Amanpour was born on January 12, 1958 in London, England. She is the daughter an Iranian father Mohammad, an airline executive, and British mother, Patricia. Christian completed her primary education in Iran, and at the age of 11 sent by her parents to a boarding school in England. She returned to Iran after finishing her high school but soon went back to England after the Islamic Revolution in Iran and following Iraq's invasion of Iran. She has stressed that her family was not forced by the government to leave Iran.
Later Christiane moved to the United States to study journalism at the University of Rhode Island. During her college years, she worked at WBRU-FM radio station, and also for NBC TV affiliate WJAR in Providence, Rhode Island. In 1983, Amanpour graduated from the university summa cum laude with a bachelor of journalism degree.
Amanpour joined CNN in 1983 as an entry-level assistant on the network’s international assignment desk in Atlanta. She arrived at CNN with a suitcase, her bicycle, and about 100 dollars. She worked her way up to correspondent in CNN’s New York bureau before becoming an international correspondent in 1990. Her first major assignment was the Gulf War, and she has since covered wars, famine, genocide and natural disasters around the globe. In 1989, she was assigned to work in Frankfurt, Germany, where she reported on the democratic revolutions sweeping Eastern Europe at the time. Through this position, she was able to move up throughout the company and by 1990 served as a correspondent for CNN's New York bureau. Following Iraq's occupation of Kuwait in 1990, Amanpour's reports of the Persian Gulf War brought her wide notice while also taking the network to a new level of news coverage. Thereafter, she reported from the Bosnian war and many other conflict zones.

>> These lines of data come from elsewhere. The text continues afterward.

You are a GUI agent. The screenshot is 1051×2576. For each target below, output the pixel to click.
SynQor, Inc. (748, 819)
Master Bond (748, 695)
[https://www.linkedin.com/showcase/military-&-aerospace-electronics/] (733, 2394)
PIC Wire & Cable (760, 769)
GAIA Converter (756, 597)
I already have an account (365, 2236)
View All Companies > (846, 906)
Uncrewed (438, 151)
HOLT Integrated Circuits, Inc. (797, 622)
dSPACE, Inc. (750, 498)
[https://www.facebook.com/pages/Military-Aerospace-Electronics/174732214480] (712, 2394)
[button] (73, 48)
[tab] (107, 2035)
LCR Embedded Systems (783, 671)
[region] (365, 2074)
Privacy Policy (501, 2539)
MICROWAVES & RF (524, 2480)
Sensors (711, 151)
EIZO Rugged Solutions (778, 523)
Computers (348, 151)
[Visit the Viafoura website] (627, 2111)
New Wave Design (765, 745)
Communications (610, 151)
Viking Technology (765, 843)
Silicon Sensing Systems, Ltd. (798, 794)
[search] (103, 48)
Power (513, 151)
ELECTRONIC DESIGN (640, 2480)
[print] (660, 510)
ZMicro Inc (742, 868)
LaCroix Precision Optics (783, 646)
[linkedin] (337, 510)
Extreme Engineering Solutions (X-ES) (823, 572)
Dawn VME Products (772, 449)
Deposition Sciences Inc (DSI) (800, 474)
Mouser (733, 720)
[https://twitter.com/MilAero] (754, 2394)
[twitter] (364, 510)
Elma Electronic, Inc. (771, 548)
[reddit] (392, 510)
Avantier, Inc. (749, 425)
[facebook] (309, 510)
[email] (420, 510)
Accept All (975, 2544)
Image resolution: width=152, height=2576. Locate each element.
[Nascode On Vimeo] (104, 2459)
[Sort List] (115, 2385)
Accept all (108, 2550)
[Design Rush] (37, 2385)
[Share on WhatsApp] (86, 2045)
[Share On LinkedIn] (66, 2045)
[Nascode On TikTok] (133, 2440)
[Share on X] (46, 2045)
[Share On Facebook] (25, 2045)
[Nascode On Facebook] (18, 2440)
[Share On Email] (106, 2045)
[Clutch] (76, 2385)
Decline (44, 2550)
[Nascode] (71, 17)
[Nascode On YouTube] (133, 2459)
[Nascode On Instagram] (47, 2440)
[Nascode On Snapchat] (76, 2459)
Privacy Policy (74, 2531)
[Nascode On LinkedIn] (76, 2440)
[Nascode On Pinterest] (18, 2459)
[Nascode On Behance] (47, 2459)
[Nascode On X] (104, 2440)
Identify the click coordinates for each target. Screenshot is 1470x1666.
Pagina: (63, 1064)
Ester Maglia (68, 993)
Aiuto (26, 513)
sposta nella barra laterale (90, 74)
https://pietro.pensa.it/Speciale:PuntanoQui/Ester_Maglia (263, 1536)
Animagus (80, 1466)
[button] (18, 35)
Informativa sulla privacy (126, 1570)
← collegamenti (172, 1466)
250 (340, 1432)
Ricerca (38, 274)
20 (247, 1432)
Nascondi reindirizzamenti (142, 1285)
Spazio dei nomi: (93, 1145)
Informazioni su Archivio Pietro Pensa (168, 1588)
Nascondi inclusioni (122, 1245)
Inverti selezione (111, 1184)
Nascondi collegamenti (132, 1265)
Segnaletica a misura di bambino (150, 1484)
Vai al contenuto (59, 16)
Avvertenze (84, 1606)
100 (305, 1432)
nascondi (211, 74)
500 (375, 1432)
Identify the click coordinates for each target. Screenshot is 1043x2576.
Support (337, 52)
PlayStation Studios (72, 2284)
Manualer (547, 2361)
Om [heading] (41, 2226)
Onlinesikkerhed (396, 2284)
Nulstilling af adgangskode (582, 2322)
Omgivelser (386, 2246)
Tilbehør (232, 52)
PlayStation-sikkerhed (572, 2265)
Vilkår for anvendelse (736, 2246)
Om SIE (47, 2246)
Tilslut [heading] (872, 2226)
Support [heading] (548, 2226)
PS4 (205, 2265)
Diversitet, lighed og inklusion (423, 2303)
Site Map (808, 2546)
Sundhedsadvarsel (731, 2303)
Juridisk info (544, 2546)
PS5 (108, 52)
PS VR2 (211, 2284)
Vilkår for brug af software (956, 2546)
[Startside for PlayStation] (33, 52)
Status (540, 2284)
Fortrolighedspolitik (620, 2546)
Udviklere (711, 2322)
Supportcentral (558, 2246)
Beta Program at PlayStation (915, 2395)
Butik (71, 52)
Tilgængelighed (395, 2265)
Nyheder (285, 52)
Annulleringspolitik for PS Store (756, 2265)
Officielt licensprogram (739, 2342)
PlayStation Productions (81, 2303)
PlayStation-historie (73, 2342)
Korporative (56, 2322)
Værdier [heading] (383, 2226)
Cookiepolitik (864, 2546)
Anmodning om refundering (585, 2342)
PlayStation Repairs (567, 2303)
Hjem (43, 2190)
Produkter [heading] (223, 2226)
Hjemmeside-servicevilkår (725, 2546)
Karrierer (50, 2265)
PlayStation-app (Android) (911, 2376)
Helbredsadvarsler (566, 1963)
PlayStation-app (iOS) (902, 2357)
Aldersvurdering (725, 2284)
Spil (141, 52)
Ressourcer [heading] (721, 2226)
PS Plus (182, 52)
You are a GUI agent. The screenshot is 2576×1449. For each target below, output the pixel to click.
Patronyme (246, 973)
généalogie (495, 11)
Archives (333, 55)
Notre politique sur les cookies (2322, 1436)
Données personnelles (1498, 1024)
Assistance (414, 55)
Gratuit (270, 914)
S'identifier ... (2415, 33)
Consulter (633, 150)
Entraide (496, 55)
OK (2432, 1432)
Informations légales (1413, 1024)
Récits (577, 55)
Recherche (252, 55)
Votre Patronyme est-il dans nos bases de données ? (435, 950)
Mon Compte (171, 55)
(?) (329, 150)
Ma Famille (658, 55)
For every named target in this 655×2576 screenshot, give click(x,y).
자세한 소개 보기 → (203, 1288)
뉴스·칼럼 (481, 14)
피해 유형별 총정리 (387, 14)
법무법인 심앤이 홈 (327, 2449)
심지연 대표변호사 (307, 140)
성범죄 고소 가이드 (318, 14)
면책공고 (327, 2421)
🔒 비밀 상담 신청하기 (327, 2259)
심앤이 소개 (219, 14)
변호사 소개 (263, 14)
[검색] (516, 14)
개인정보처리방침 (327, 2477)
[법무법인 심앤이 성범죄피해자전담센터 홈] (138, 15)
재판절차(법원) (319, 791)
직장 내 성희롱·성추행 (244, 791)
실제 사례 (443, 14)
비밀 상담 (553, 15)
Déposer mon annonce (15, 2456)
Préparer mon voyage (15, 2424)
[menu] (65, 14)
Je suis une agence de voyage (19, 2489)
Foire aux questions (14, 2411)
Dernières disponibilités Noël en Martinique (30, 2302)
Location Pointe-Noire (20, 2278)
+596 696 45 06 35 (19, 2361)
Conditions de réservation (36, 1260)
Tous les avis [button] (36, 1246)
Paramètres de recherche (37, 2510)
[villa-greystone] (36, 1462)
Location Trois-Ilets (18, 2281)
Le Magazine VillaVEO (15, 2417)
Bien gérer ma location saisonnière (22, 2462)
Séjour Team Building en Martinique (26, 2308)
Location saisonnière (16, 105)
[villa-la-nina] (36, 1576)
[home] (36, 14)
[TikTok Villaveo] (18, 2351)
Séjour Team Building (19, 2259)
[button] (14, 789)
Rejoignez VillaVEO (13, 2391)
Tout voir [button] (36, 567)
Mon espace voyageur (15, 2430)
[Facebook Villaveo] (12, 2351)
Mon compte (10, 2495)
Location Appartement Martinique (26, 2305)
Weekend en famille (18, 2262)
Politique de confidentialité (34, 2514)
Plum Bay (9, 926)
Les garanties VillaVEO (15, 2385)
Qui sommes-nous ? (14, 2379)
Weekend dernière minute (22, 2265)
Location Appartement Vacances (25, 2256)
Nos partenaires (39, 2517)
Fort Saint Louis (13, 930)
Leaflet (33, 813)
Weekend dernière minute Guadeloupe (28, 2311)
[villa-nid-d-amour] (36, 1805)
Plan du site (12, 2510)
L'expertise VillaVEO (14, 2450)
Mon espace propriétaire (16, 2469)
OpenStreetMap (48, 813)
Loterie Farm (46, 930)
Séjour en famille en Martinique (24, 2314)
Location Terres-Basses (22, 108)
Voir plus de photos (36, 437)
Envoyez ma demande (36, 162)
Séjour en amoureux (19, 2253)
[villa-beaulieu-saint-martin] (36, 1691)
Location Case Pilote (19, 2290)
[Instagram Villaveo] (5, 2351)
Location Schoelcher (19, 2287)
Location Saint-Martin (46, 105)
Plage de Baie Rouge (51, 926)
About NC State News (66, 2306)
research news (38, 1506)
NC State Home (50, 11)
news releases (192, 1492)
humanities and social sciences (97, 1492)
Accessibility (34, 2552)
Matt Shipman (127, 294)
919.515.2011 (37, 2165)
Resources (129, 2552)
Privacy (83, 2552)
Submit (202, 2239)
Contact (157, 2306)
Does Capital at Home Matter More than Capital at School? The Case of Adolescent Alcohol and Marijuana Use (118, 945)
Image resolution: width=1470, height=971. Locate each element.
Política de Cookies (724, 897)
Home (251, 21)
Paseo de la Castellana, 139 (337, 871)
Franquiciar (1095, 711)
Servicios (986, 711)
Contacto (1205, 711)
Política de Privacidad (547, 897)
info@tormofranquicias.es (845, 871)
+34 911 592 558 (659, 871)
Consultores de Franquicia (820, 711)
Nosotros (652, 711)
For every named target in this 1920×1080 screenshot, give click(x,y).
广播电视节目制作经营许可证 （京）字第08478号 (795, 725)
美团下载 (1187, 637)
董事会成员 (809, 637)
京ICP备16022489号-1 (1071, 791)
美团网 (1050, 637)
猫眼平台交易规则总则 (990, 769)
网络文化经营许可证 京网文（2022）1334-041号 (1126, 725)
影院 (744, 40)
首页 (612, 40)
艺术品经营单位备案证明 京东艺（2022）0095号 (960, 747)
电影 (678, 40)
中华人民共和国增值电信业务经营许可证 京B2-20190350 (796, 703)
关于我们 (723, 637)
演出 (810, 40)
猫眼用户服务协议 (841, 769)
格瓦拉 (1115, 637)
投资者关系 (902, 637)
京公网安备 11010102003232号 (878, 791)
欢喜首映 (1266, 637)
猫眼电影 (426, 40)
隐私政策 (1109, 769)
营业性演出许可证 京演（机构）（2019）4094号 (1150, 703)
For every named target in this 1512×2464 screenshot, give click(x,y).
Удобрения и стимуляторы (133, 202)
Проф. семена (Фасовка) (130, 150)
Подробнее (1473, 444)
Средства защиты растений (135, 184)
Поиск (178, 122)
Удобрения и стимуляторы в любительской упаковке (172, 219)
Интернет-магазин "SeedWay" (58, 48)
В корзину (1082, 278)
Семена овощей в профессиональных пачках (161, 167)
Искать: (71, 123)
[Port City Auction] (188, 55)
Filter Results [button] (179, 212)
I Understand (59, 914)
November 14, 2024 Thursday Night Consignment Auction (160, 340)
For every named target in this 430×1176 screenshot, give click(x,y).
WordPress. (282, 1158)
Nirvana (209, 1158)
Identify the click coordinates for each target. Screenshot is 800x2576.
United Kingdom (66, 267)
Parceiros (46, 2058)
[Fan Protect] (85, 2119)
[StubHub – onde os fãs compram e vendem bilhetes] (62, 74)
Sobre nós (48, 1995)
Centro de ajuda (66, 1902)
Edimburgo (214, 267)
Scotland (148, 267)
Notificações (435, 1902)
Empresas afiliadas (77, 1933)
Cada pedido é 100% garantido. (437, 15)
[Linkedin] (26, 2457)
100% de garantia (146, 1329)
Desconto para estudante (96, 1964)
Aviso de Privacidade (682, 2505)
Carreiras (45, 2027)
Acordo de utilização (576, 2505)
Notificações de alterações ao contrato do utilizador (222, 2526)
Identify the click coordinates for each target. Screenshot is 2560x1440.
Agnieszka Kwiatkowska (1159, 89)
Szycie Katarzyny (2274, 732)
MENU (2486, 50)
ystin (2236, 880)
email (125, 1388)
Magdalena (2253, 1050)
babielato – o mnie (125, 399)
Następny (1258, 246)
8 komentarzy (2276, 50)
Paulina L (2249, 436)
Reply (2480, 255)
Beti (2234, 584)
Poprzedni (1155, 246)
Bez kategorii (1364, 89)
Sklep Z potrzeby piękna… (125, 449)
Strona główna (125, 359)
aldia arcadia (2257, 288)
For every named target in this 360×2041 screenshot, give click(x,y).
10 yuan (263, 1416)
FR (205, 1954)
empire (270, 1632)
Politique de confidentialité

From 1992 to 2010, Amanpour was CNN's chief international correspondent. She was also the anchor of Amanpour, a daily CNN interview program (2009–2010). In her 18 years as an international correspondent, Amanpour has reported on all the major crises from the world’s many hotspots, including Iraq, Afghanistan, the Palestinian territories, Iran, Israel, Pakistan, Somalia, Rwanda, the Balkans and the United States during Hurricane Katrina. She has also secured exclusive interviews with world leaders from the Middle East to Europe to Africa and beyond, including Iranian Presidents Mohammad Khatami and Mahmoud Ahmadinejad, as well as the presidents of Afghanistan, Sudan and Syria and Palestinian leader Yassar Arafat among others. After 9/11 she was the first international correspondent to interview British Prime Minister Tony Blair, French President Jacques Chirac and Pakistani President Pervez Musharraf.
On March 18, 2010, Amanpour announced she would leave CNN for ABC News, where she would anchor "This Week." She said, “I’m thrilled to be joining the incredible team at ABC News. She hosted her first broadcast on August 1, 2010. During her first two months as host, the ratings for This Week reached their lowest point since 2003. On February 28, 2011, she interviewed Muammar Gaddafi and his sons Saif al-Islam and Al-Saadi al-Gaddafi.
Her body of work has earned an inaugural Television Academy Honor, nine News and Documentary Emmys, four George Foster Peabody Awards, two George Polk Awards, three duPont-Columbia Awards, the Courage in Journalism Award, an Edward R. Murrow award and other major journalism awards as well as honorary degrees from The American University of Paris, Georgetown University, New York University, Smith College, Emory University and the University of Michigan.
In 2007, Amanpour was made a Commander of the Most Excellent Order of the British Empire (CBE) by Her Majesty Queen Elizabeth II for her “highly distinguished, innovative contribution” to the field of journalism. In 1998, the City of Sarajevo named her an honorary citizen for her “personal contribution to spreading the truth” during the Bosnia war from 1992 to 1995.
Amanpour is married to James Rubin, a former Assistant Secretary of State and spokesman for the US State Department during the Clinton administration and currently an informal adviser to Secretary of State Hillary Clinton and President Barack Obama. Their son, Darius John Rubin (in picture), was born in 2000. The family resides in New York City.